«Как? Как же я буду жить без Лени Бичевина? Ведь мы договаривались. Он обещал, что мы всегда будем вместе!» Мне казалось, что я погибаю...
— Я не верю в любовь! — вдруг ни с того ни с сего почти крикнула я Лене в лицо, чувствуя, как от середины груди по невидимым каналам во всех направлениях уже растекается нечто, заполняя меня всю. — Нет любви! — твердила я упрямо, как испуганный ребенок, робея перед неиспытанными до сих пор, но стремительно надвигающимися и поглощавшими меня новыми ощущениями.
— Ерунда все это! — размахивала я, как мечом, словами, пытаясь отсечь это пугающе огромное, неизвестное, но прекрасное — от чего ни убежать, ни спрятаться невозможно.
— Есть любовь, — в ответ на мой бурный вызов тихо возразил Леня. — Я докажу: есть любовь!
Бичевин сдержал обещание. Доказал. Но что?
Детство у меня было нереально прекрасным. Лучшие в мире папа с мамой и Карачи — моя деревня и мой дом родной с кучей разлюбимейших родственников — все обожающие свою Агнюшу. Братишка, родившийся через десять лет после меня, завершил полноту картины абсолютного семейного счастья.
Я думала, нет, я не думала, просто жила и знала: так будет всегда.
И — раз! — все кончилось. Поймите правильно, мне не пришлось, слава богу, пережить войну, Чернобыль, японское цунами и землетрясение, но развод родителей стал для меня и тем, и другим, и третьим. Тряхануло так, что разделило неделимое, разрушило нерушимое, поразило неуязвимое — мир раскололся, это был мой личный апокалипсис.
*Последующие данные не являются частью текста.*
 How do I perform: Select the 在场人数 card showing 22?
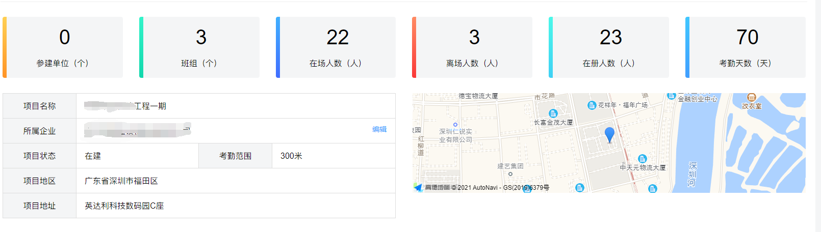[x=336, y=47]
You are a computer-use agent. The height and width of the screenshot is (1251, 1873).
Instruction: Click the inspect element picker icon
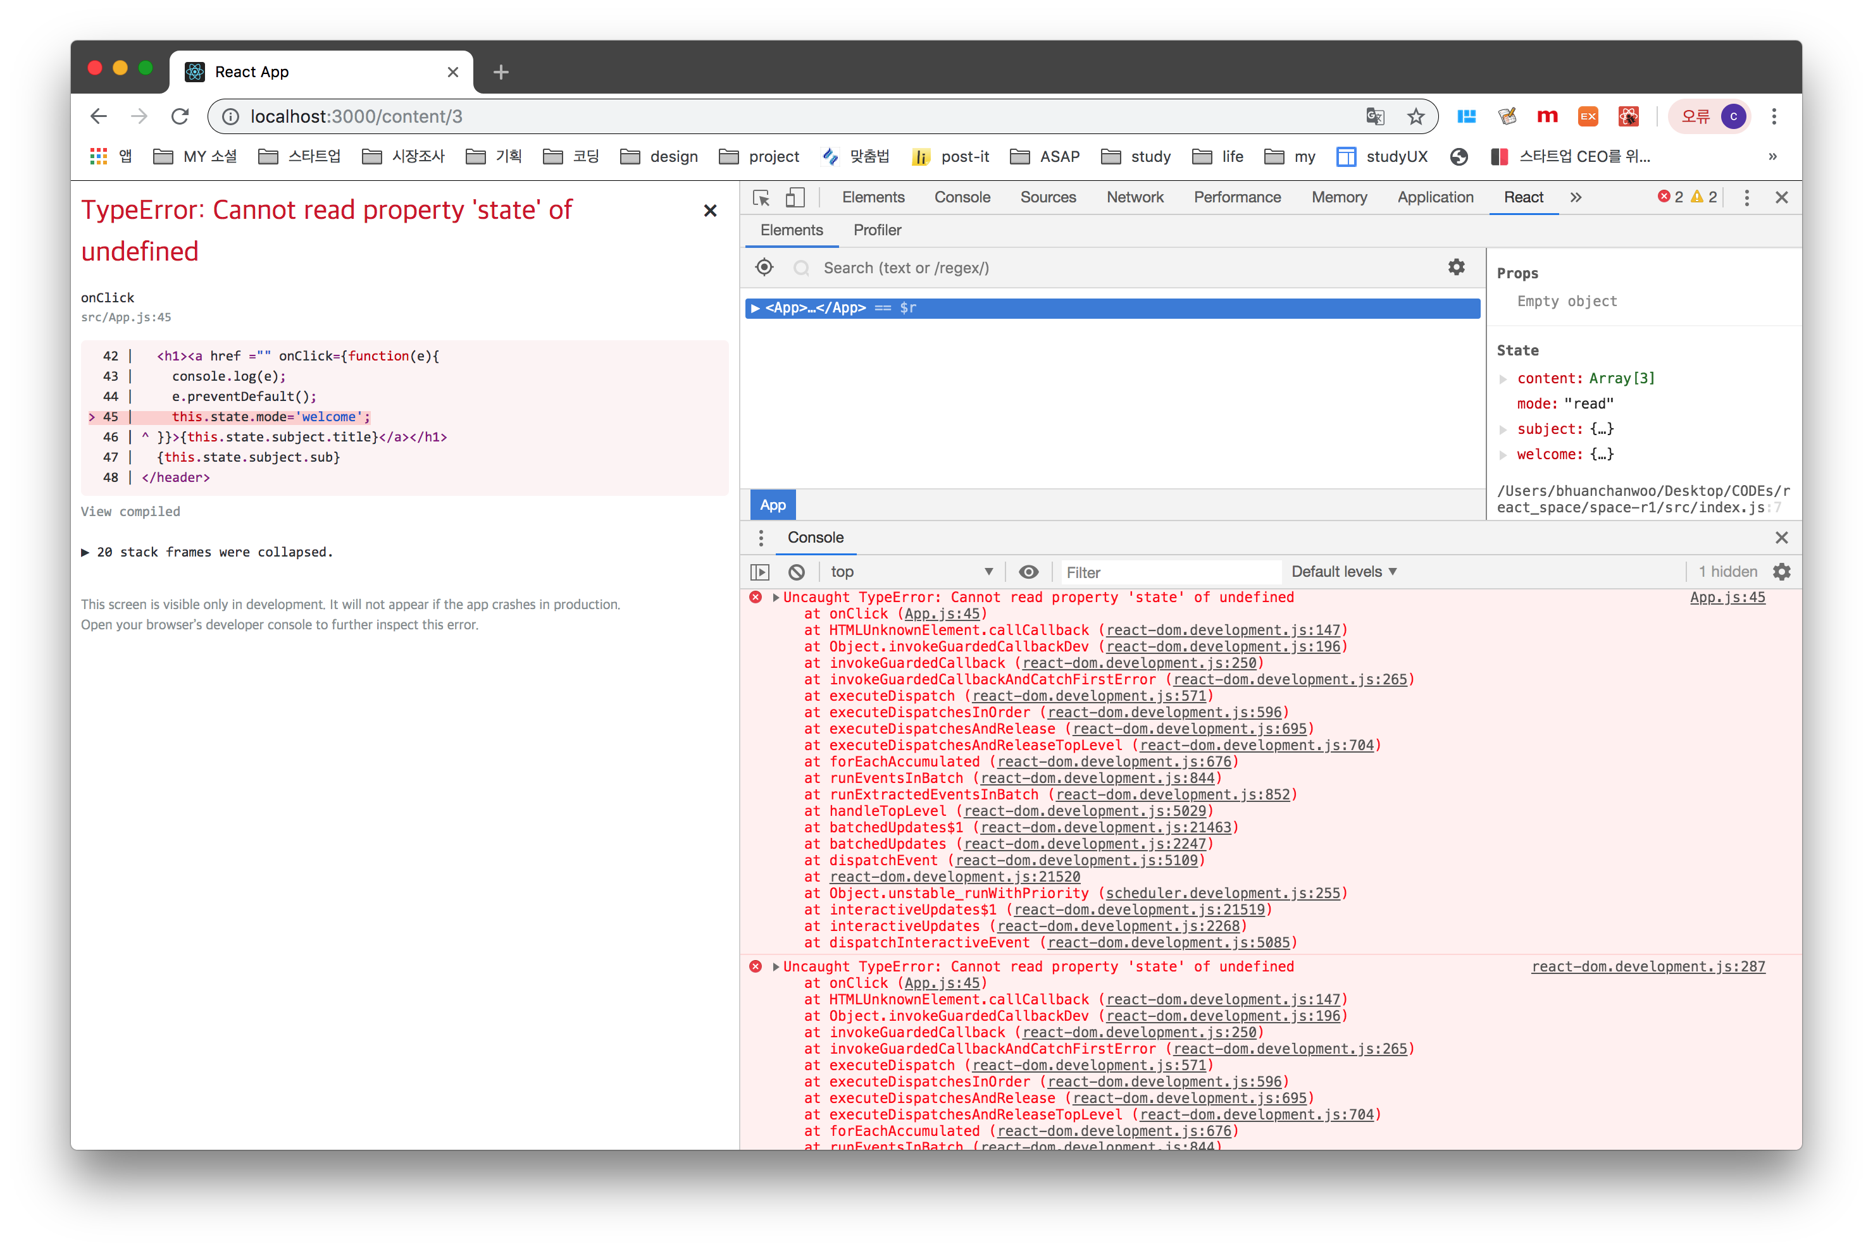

Как радиация невидимо проникает в человека и постепенно разрушает его, так и душа человеческая несет в себе всю оставшуюся жизнь последствия подобных катаклизмов — только это еще страшнее. Потому что они поражают не только самого человека, но и тех, кто оказывается рядом. «Ничто не уходит в никуда» — закон сохранения.
Ах, папы, папы, если б знали вы, как неизлечимо калечите своих чад.
И не смейте утешаться тем, что вы бросаете жен, а не детей, и честно исполняете отцовский долг — лукавство это и самообман. Отмерьте не семь, а семьдесят раз, прежде чем резать по живому тех, кому сами же дали жизнь.
Мой отец как раз из тех, кто был рядом всегда, и носился со мной как с писаной торбой — и до, и после... конца. Мама мужественно принесла в жертву свои женские амбиции и позволяла ему даже останавливаться у нас дома, когда он уехал в другой город, чтобы папа мог больше времени проводить со мной и братом. Но это не спасло мой мир от краха! Папа меня не бросил, он со мной, но он... не со мной, не с нами. Наверное, я очень ревновала его к той другой, новой жизни — не знаю.